It’s an especially tough question for small business owners for whom pricing has always been tricky: makers of high-end Indigenous art. At this year’s Santa Fe Indian Market, which draws roughly 1,200 of the very best Native artists and craftspeople from all over North America, rising input costs were on a lot of vendors’ minds. 

“It’s getting harder and harder to factor in that inflation,” said John Murie, a Chippewa and Cree beadwork artist from the Rocky Boy Reservation in Montana known for his beaded moccasins. 

Murie lucked out this year with a booth right on Santa Fe’s historic plaza where there’s plenty of foot traffic. By Sunday morning — the second and final day of Indian Market — he’d made a couple of big sales. 

“I did pretty good. I’ve sold about half my inventory. I have a little bit left for today. Hopefully, I will sell a little bit more,” Murie said, including a small green and white beaded vest waiting for some very stylish kid to take it home. 

“The vest took quite a while to do,” he said. “It’s fully beaded on the front and the back, so that’s $3,200 with the tie.”

That’s more than Murie would have charged two years ago, before he said the price of beads and smoked animal hides rose by as much as 30%. But it doesn’t fully account for his rising costs. He said he can only raise his prices so many times before his sales start to slow down. 

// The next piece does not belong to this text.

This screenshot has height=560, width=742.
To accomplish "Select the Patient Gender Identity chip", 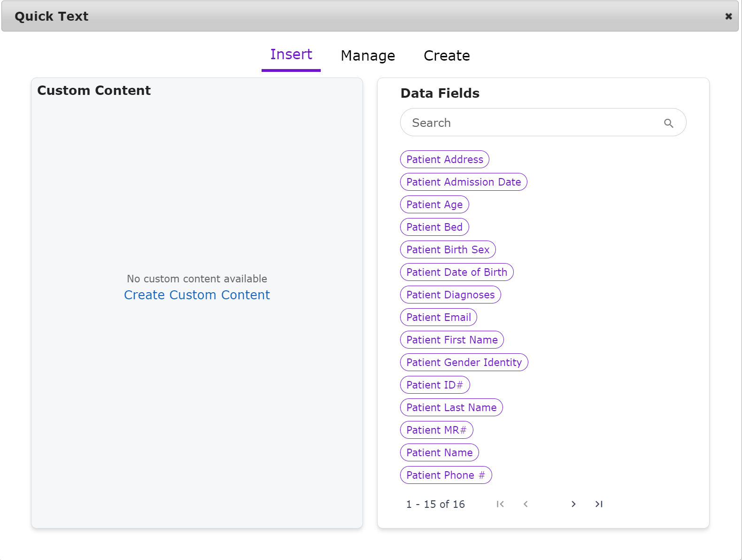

A few rows of booths over, Christy Ruby is also figuring out how to account for more expensive inputs. 

“Well, when I heard that ammo was going up, I bought probably everything I could use for the next ten years,” she said. 

Ruby is Tlingit from Ketchikan, Alaska. She hunts seals, sea otters and other animals herself, tans the furs, then sews them into winter wear like vests, scarves and her signature fingerless mittens

“They are luxurious, but you can also use them to shovel your driveway and muck out horse stalls if you want,” Ruby said. 

She uses a pricing formula that accounts for the rising cost of ammunition and travel and boat fuel: Cost of goods, cost of materials, cost of time, multiplied by three. Lately, that shakes out to around $600 for a sealskin bomber hat. 

But that equation doesn’t take into account the generations of innovation and traditional knowledge that go into just about everything for sale at Indian Market. 

A vendor with long black hair in a pony tail wearing a blue shirt and gray shorts adjusts vases on a bookshelf holding ceramics. Next to him is a stall selling paintings.
A vendor prepares his stall at the Santa Fe Indian Market in 2019. (Luke E. Montavon/AFP via Getty Images)

“It’s a collection here of all priceless pieces. Maybe the outside world hasn’t caught on yet, but all of us on the inside world know that,” said Elizabeth James Perry, an Aquinnah Wampanoag artist from Martha’s Vineyard. Her wampum jewelry ranges in price from a pair of simple earrings for as little as $40 to an intricate pendant for close to $800. 

Perry said many of the artists here can’t charge what their work is truly worth, because their work is marginalized in the world of fine art. Buyers and collectors expect even very high-end Native art to be affordable, she said. And that means Native artists’ labor gets undervalued. 

“If we got paid per hour, it would be like a nickel an hour,” said Karenlyne Hill, an Onondaga artist from New York. 

“This took me about six weeks,” Hill said, gesturing to a red velvet hat on display in her booth. It’s stunning, with intricate yellow raised beadwork in the Haudenosaunee tradition. She’s hoping to get just $400 for it. 

“To tell you the truth, I’d put it at $800 if I thought I could sell it,” she said. 

Hill has been coming to Indian Market for a decade now, and for her, it’s not all about moving inventory and making a profit. She said it’s a chance to rub shoulders with some of the most talented artists in the world and for her work to be in conversation with theirs. 

“To me, [Indian Market] is the best of the best. And I’m sitting here,” she said. 

If she gets home to New York with a lighter suitcase and her travel costs covered, Hill said the trip to Santa Fe will have been worth it.